1/2018

Zardzewiała korona

Ryszard III Adama Sroki to przedstawienie bez klucza, starannie unikające jakiejkolwiek interpretacji dzieła Szekspira.

Obrazek ilustrujący tekst Zardzewiała korona

fot. Natalia Dobryszycka

Niepozorna metalowa korona na szarym tle. Atrybut monarszej władzy z czasów surowego angielskiego średniowiecza, a nie balowego przepychu oświeconych władców. Żadnych klejnotów czy innych elementów dekoracyjnych. Sama obręcz z częstokołem spiczastych zębów. Przypomina otwartą paszczę rekina, która za chwilę ściśnie ostre jak noże siekacze. Tylko że chwila ta znacznie się wydłużyła i to, co miało pożerać, samo jest pożerane… przez rdzę. Ale to nie wszystkie możliwe skojarzenia. Przymocowany do obręczy łańcuch zamienia koronę w czekający na beztroską ofiarę potrzask. Symbol władzy staje się całkiem niesymboliczną pułapką na dużą lub małą zwierzynę. Taką wizję plakatu do Ryszarda III w Teatrze Polskim we Wrocławiu zrealizowała Renata Krzyżaniak.

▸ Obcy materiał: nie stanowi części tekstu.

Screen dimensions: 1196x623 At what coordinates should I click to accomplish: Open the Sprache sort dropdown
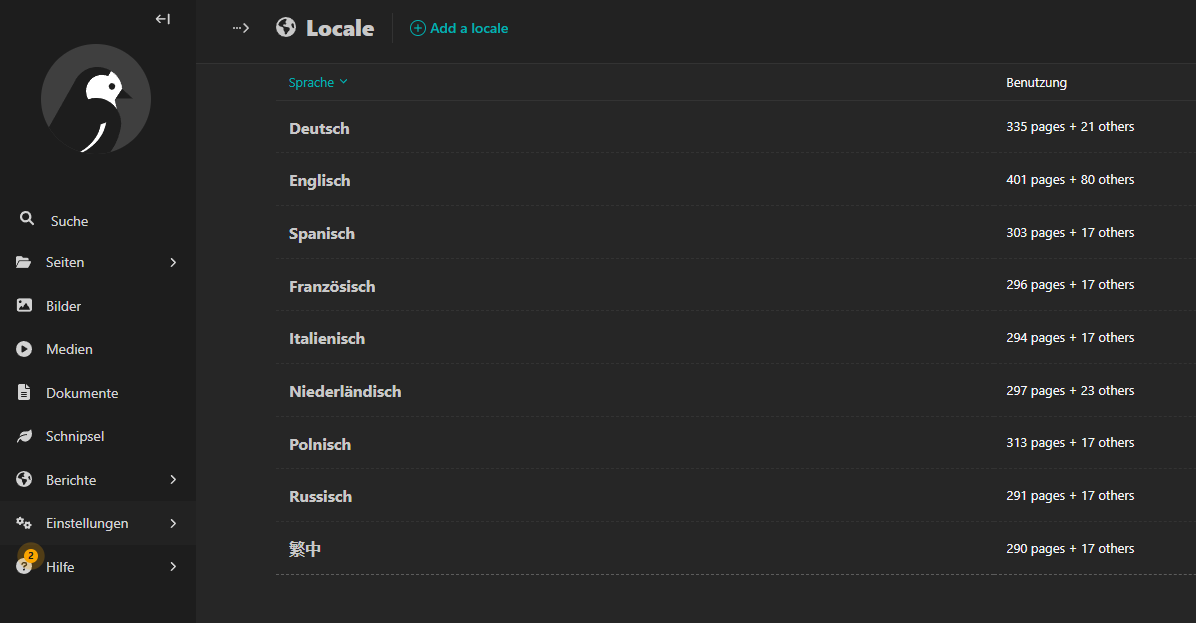318,82
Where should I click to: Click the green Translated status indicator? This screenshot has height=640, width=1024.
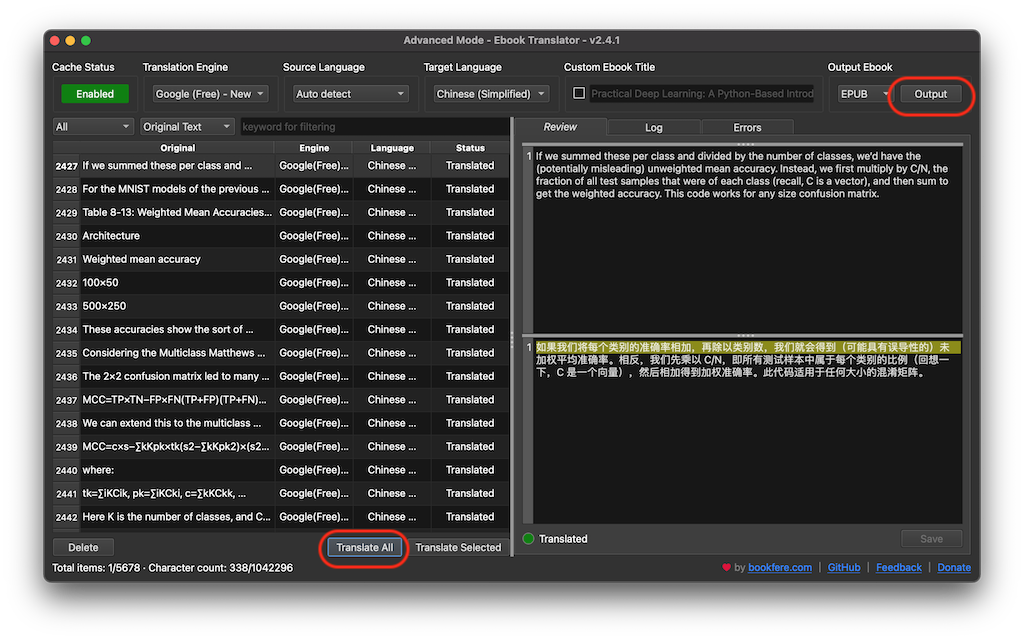click(529, 538)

Jak się okazało, na tym dwuznaczności i alegorie miały się kończyć. Na tyle definitywnie, że po dwóch godzinach śledzenia tego, co dzieje się na scenie, wraz z głównym bohaterem i z nie mniejszą niż jego rozpaczą, jedynie lekko zmieniając słynną sentencję, chciało się krzyczeć: „Metafora! Królestwo za metaforę!”. Ryszard III Adama Sroki to bowiem Szekspir bez klucza. Przedstawienie tak starannie unikające jakiejkolwiek interpretacji dzieła Stratfordczyka, że po jego obejrzeniu karkołomnym zadaniem wydaje się pisanie o tym, co reżyser miał na myśli. Bo w rzeczy samej, co?

Z całą pewnością Adama Sroki nie interesuje historyczny Ryszard, najmłodszy syn Ryszarda Plantageneta, który miał rządzić Anglią niecałe dwa lata i swoją śmiercią w bitwie pod Bosworth zamknąć szczególnie krwawy okres jej dziejów zwany wojną dwóch róż. Gdyby interesował, musiałby od samego początku wejść w ostrą polemikę z Szekspirem, który wielkim poetą był, lecz bezstronnym kronikarzem z pewnością nie. I to od pierwszej niemalże sceny, w której przyszły władca szykuje morderstwo swego brata Clarence’a, bo czegoś takiego po prostu nie było. Jednak Sroka nie ma zamiaru niczego kwestionować czy podważać. Starannie i niespiesznie, scena za sceną, podąża za tekstem sztuki. Za wyjątkiem kilku zupełnie drugorzędnych postaci i zbytnio dłużących się monologów, nie wycina z niego prawie nic i nic też do niego nie dopisuje. Zachowuje nawet niektóre inscenizacyjne rozwiązania z didaskaliów. Chociażby te, które każą ulokować wrogie obozy wojenne, teatralnym skrótem zredukowane do dwóch namiotów dowódczych, po przeciwległych stronach sceny. Każe też Ryszardowi i Richmondowi pojedynkować się na miecze. I nieważne, że aktorzy ze stępioną bronią wyglądają nie lepiej niż bawiące się w rycerzy dzieciaki. Nikt sobie nie zrobił krzywdy, i dobrze.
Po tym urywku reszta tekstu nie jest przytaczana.